Congenital heart disease affects approximately 1% of infants, with an incidence estimated at close to ten times that level among stillbirths. Heart defects are seen both as isolated findings and components of syndromes. Several chromosomal syndromes include heart defects as consistent parts of the phenotype. Examples of such syndromes include Down syndrome (AV canal defects), DiGeorge/velocardiofacial (conotruncal defects), Williams syndrome (supravalvular aortic stenosis, pulmonary vascular involvement), and Alagille syndrome (pulmonary artery defects). Identifying the specific genes involved in these and other complex developmental disorders have contributed to our understanding of the molecular processes involved in cardiac development. Human telomeres and subtelomeres have a unique structure consisting of multiple classes of DNA sequence repeats, as well as single copy sequences. These unique sequence regions are highly gene rich and prone to breakage and rearrangement. Consequences of this chromosome breakage have been shown to result in human disease. The development of molecular probe sets that permit the analysis of the integrity of the subtelomeric regions using fluorescence in situ hybridization (FISH) technology has recently advanced the clinical diagnosis of patients with these types of chromosomal rearrangements. Through the use of this testing we have identified over 40 cases of subtelomeric rearrangements. Twenty-five percent of these individuals have congenital heart defects. We have begun to molecularly characterize the deletion boundaries in those cases with a consistent finding of congenital heart defects (specifically chromosome 6p associated with atrial septal defects and pulmonary artery abnormalities, and 9q associated with conotruncal defects). We propose to study a cohort of patients with subtelomeric rearrangements and congenital heart defects, characterize their deletion boundaries, and identify genes within these deletions that are responsible for cardiac defects when mutated. We hypothesize that these studies will lead to the identification of genes responsible for normal cardiac development that when mutated will be responsible for both syndromic and isolated forms of congenital heart defects.
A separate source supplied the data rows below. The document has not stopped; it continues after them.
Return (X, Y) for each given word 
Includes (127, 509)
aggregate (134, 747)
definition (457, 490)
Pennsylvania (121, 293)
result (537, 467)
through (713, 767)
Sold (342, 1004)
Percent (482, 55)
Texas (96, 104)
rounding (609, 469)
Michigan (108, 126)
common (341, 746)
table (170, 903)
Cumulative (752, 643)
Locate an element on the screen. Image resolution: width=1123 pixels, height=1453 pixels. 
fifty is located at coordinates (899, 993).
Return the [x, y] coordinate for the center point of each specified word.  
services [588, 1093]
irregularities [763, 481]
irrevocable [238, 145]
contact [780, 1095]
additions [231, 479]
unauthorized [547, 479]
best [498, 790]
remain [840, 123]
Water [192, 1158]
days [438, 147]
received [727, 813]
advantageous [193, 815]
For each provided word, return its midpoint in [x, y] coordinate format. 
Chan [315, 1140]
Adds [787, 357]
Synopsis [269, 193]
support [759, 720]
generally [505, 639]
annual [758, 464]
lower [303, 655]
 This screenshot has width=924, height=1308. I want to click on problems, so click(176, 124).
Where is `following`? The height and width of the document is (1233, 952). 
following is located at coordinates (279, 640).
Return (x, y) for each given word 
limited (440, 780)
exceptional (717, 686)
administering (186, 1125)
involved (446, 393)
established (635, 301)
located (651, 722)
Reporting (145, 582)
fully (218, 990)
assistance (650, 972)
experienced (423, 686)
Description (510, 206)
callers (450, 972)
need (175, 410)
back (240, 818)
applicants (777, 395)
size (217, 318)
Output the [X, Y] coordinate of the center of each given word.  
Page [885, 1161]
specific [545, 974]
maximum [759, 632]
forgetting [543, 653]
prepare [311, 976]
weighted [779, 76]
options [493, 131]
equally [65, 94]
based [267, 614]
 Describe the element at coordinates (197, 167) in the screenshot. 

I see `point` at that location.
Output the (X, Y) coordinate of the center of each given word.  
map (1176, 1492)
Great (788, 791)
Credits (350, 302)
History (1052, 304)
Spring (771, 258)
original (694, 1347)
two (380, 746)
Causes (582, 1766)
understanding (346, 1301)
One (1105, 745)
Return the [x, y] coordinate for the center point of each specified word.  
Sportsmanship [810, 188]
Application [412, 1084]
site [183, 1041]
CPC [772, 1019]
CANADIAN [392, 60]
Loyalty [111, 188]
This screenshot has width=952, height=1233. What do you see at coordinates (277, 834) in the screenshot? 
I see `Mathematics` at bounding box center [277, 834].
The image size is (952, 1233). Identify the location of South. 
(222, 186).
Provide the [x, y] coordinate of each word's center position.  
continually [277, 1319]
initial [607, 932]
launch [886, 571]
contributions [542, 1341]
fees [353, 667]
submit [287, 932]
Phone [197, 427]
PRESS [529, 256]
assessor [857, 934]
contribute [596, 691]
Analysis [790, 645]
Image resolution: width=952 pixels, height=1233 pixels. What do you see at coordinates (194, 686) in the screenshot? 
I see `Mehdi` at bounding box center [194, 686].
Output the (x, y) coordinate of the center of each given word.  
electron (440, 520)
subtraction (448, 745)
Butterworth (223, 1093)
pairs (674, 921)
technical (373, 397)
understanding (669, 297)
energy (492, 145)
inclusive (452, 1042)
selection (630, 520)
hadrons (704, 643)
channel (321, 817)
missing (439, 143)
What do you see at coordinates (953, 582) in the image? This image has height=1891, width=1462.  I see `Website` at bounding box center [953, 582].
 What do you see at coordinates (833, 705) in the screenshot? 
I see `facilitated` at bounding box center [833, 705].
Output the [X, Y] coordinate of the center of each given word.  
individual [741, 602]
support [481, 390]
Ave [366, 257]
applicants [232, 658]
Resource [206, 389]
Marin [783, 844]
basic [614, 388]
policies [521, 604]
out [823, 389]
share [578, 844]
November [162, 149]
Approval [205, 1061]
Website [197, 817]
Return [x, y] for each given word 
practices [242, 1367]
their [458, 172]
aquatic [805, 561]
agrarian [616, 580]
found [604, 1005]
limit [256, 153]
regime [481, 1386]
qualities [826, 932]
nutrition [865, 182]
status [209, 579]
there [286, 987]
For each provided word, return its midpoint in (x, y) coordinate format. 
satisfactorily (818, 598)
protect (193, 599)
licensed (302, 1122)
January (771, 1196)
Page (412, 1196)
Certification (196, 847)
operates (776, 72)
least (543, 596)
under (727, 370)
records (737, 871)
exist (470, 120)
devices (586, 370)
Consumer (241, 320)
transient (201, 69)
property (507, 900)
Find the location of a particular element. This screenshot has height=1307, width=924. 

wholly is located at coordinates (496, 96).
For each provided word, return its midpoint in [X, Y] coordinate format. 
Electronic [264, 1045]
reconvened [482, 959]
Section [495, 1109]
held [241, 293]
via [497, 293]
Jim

先天性心脏病影响大约 1% 的婴儿，估计死产的发病率接近十倍。心脏缺陷既被视为孤立的发现，又被视为综合征的组成部分。一些染色体综合征包括心脏缺陷作为表型的一致部分。此类综合征的例子包括唐氏综合征（AV 管缺陷）、DiGeorge/velocardiofacial（圆锥动脉干缺陷）、Williams 综合征（瓣膜上主动脉狭窄、肺血管受累）和 Alagille 综合征（肺动脉缺陷）。识别与这些和其他相关的特定基因 复杂的发育障碍有助于我们了解心脏发育中涉及的分子过程。人类端粒和亚端粒具有独特的结构，由多类 DNA 序列重复以及单拷贝序列组成。这些独特的序列区域基因丰富，容易断裂和重排。这种染色体断裂的后果已被证明会导致人类疾病。开发允许完整性分析的分子探针组 最近，使用荧光原位杂交 (FISH) 技术对亚端粒区域进行分析，促进了此类染色体重排患者的临床诊断。通过使用此测试，我们已经鉴定了 40 多个亚端粒重排病例。这些人中有百分之二十五患有先天性心脏病。我们已经开始对这些病例中的缺失边界进行分子表征，并一致发现先天性心脏缺陷（特别是与房间隔缺损和肺动脉异常相关的 6p 染色体，以及与圆锥干缺陷相关的 9q 染色体）。我们建议研究一组患有亚端粒重排和先天性心脏缺陷的患者，描述他们的缺失边界，并识别这些缺失中在突变时导致心脏缺陷的基因。我们假设这些研究将导致识别负责正常心脏发育的基因，这些基因突变时将导致综合征型和孤立型先天性心脏缺陷。